The April 2018 inter-Korean summit took place on 27 April 2018 on the South Korean side of the Joint Security Area, between Moon Jae-in, President of South Korea, and Kim Jong-un, Chairman of the Workers' Party of Korea and Supreme Leader of North Korea. The summit was the third inter-Korean summit - the first in eleven years. It was also the first time since the end of the Korean War in 1953 that a North Korean leader entered the South's territory; President Moon also briefly crossed into the North's territory.

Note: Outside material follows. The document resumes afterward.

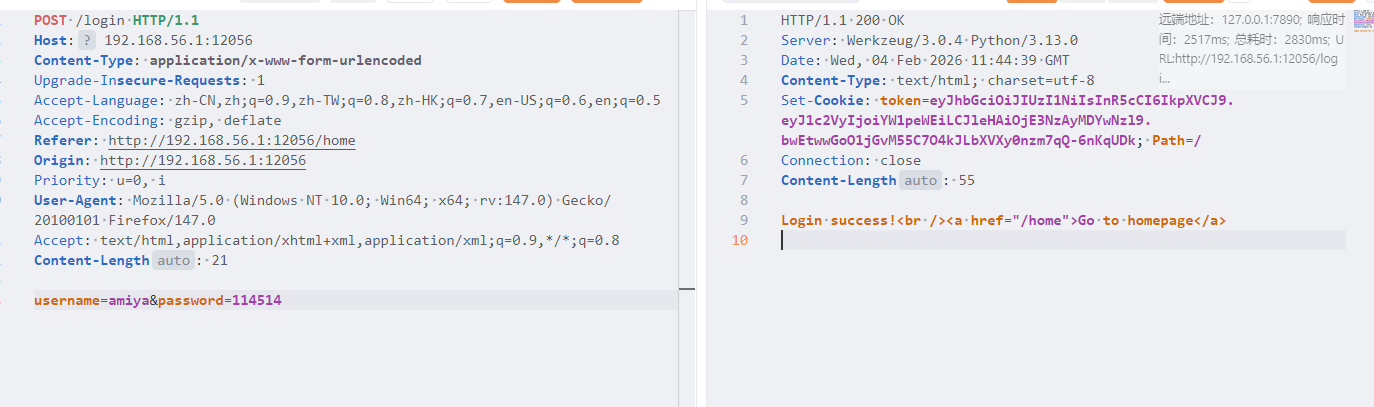Click the response minimap thumbnail
1374x407 pixels.
coord(1363,20)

The summit took place after the two sides had already held several meetings in preparation for their joint attendance at the 2018 Winter Olympics. The idea was initially brought forward through an official invitation from the North to conduct a meeting. The summit was focused on the North Korean nuclear weapons program and denuclearization of the Korean Peninsula. The Panmunjom Declaration was made following the summit.

Agenda
The two Koreas' high government officials held a working-level meeting on 4 April 2018 to discuss summit details at the Peace House in the Korean Demilitarized Zone. The agenda was planned to include denuclearization, peace establishment and improvement of inter-Korean relations for their mutual benefit. More than 200 NGOs called for human rights issues in the North to be added to the agenda and Japanese Prime Minister Shinzō Abe petitioned to include the North Korean abductions of Japanese citizens as well, but these topics were ultimately excluded from the summit.

Meeting

The Peace House, located just south of the military demarcation line in the Joint Security Area of Panmunjeom, was accepted as the meeting's location by North Korea from among the venues proposed by South Korea.

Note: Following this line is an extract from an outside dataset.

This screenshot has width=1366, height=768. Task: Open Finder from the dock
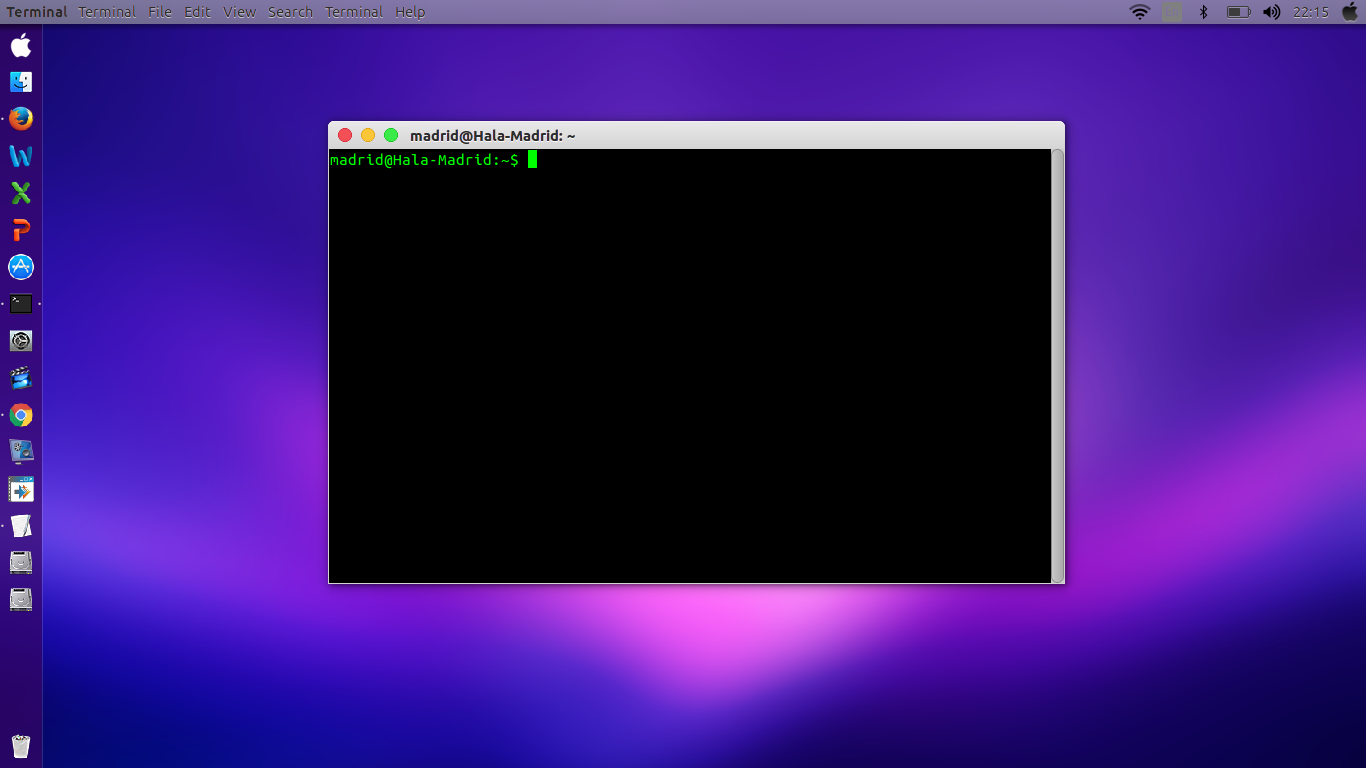click(x=20, y=81)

The meeting was the first visit by a North Korean leader to South Korean territory after the Korean War (1950–53).
The start of the meeting was broadcast live and featured the two leaders shaking hands over the demarcation line. Moon then accepted an invitation from Kim to briefly step over to the North's side of the line, a seemingly impromptu moment, before the two walked together to the Peace House. There was some controversy with the arrangement of a joint-service guard of honor formed by the Republic of Korea Armed Forces for Chairman Kim. The South Korean Ministry of National Defense justified this move by pointing out that Presidents Kim Dae-jung and Roh Moo-hyun were given an equally welcoming reception during their visits to the DPRK in 2000 and 2007, respectively. The Ministry also used the Cold War as a historical reference, saying that "when violent conflicts continued between the United States and the Soviet Union, the United States and China, honor guards were organized for leaders of other countries". The official website of the Blue House had a petition that was signed by over a thousand people who opposed the reception.

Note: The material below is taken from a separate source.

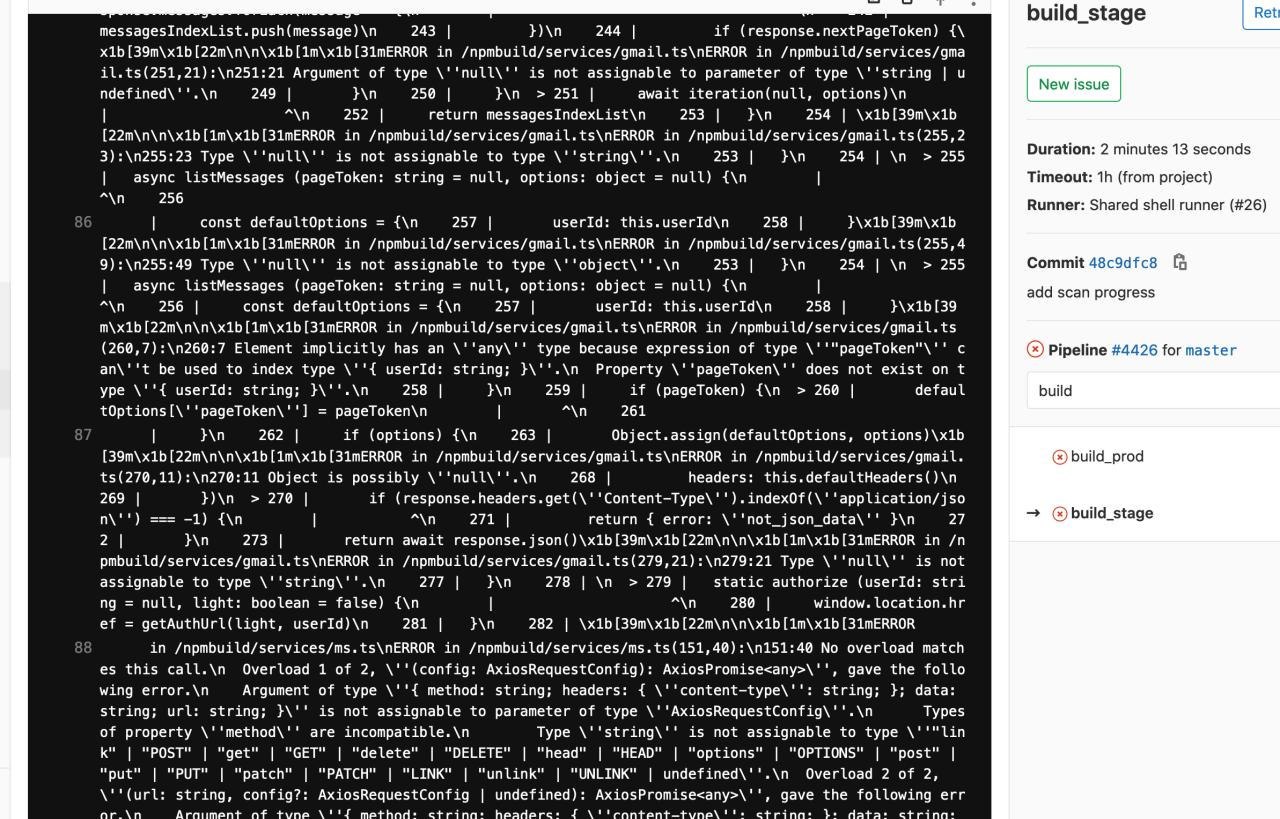Jump to log line 88
Viewport: 1280px width, 819px height.
point(83,648)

Along with the scheduled talks, the two leaders conducted a tree-planting ceremony using soil and water from both territories and attended a banquet. Many elements of the meeting were expressly designed for symbolism, including an oval meeting table measuring 2,018 millimetres to represent the year.

Other attendees
The two leaders were accompanied by their wives, Kim Jung-sook and Ri Sol-ju, and a number of other individuals were present at the meeting:

North Korea
Kim Yong-nam, President of the Presidium of the Supreme People's Assembly and nominal head of state
Kim Yo-jong, sister of Kim Jong-un, alternate member of the Politburo (Political Bureau)
Kim Yong-chol, Vice Chairman of the Workers' Party of Korea
Choe Hwi, Vice Chairman of the Workers' Party of Korea
Ri Son-gwon, Chairman of the Committee for the Peaceful Reunification of the Fatherland
Ri Myong-su, chief of the general staff of the Korean People's Army
Ri Yong-ho, foreign minister
Ri Su-yong, Vice Chairman of the Workers' Party of Korea
Pak Yong-sik, Minister of People's Armed Forces

South Korea

Chung Eui-yong, National Security Office director, equivalent to national security advisor
Suh Hoon, National Intelligence Service director
Cho Myoung-gyon, Minister of Unification
Im Jong-seok, Chief Presidential Secretary, equivalent to chief of staff, and chairman of South Korea's summit preparatory committee
Song Young-moo, Minister of National Defense
Kang Kyung-wha, Minister of Foreign Affairs
Jeong Kyeong-doo, Chairman of the Joint Chiefs of Staff

Dokdo desserts and Japanese culinary complaint

On 24 April 2018, the Japanese Foreign Ministry protested to the Embassy of the Republic of Korea in the State of Japan, citing the appearance of desserts named "Dokdo" on the dinner menu that was to be used during the summit. Dokdo is the Korean name of a small island group, known as Takeshima in Japanese, that is midway between the Republic of Korea and Japan. It is the subject of a long-standing sovereignty dispute. The mango mousse desserts were accompanied by Korean-style decorations and a depiction of the Korean peninsula that included the islands. On 27 April 2018, Tarō Kōno, Japanese Minister of Foreign Affairs, said he felt it was unnecessary to have a "Dokdo" dessert and reiterated claims that the island group is a territory of Japan. Despite the complaint, the Dokdo desserts were served to both Moon Jae-in and Kim Jong-un during the summit. Both men also personally cracked open their desserts with small mallets to symbolize a new relationship.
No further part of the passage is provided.